A coding theoretic study of homogeneous Markovian predictive games
Takara Nomura, Akio Fujiwara
TL;DR
The paper develops a time-homogeneous $k$th-order Markovian predictive game in which Forecaster's predictions arise from a Markov kernel and Skeptic uses a universal, Lempel-Ziv–based betting strategy to test Reality's sequence. The main result shows that Skeptic's capital $K_n$ diverges to infinity unless the empirical block frequencies $S_n(a^\ell)/n$ converge to the stationary distribution $P(a^\ell)$ for all $\ell\ge k$, establishing a game-theoretic law of large numbers tied to the Markovian structure.
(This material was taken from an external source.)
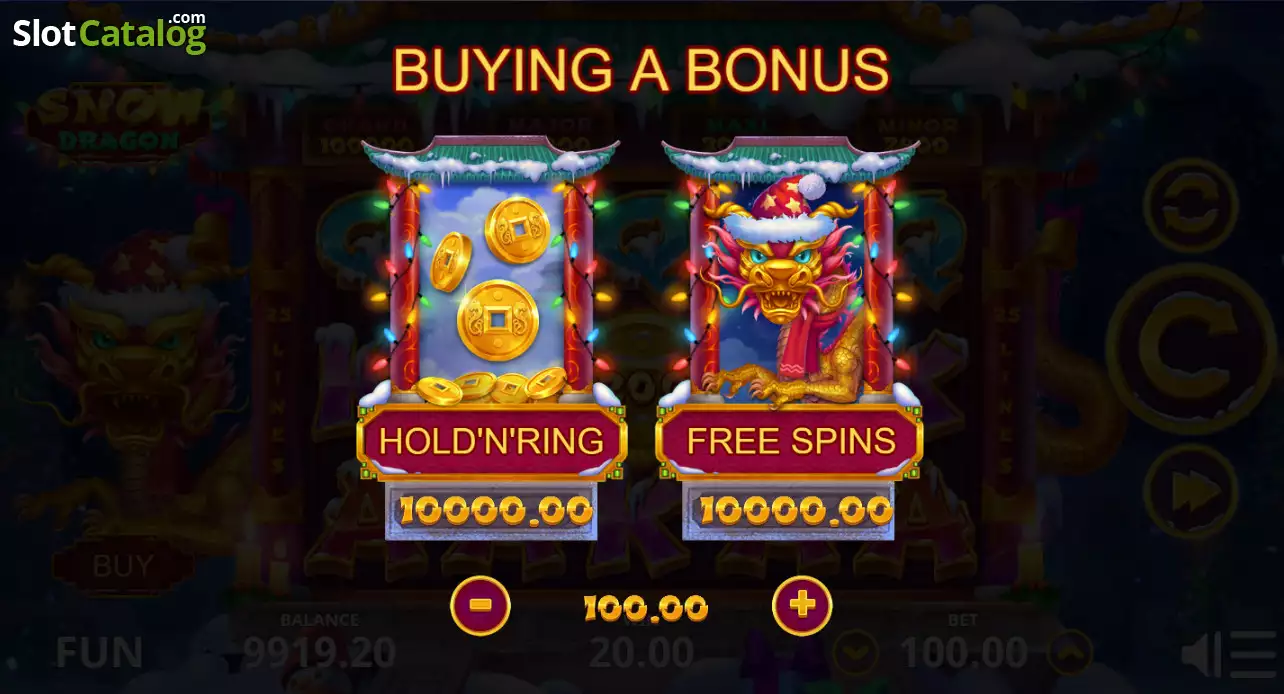Enable turbo mode with fast-forward icon
The width and height of the screenshot is (1284, 694).
click(1190, 491)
The authors connect coding theory with game-theoretic probability by interpreting the capital process as a likelihood ratio and by constructing a computable universal coding scheme via $Q_{LZ}$, deriving entropy-rate connections akin to LZ-78 and Brudno-type theorems. Applications to Szilárd's engine and entropy illustrate how deviations from the Forecaster's law enable extractable work and quantify information content through compression rates, highlighting implications for thermodynamics and information theory within a predictive-game framework.
Abstract
This paper explores a predictive game in which a Forecaster announces odds based on a time-homogeneous Markov kernel, establishing a game-theoretic law of large numbers for the relative frequencies of occurrences of all finite strings. A key feature of our proof is a betting strategy built on a universal coding scheme, inspired by the martingale convergence theorem and algorithmic randomness theory, without relying on a diversified betting approach that involves countably many operating accounts. We apply these insights to thermodynamics, offering a game-theoretic perspective on Leó Szilárd's thought experiment.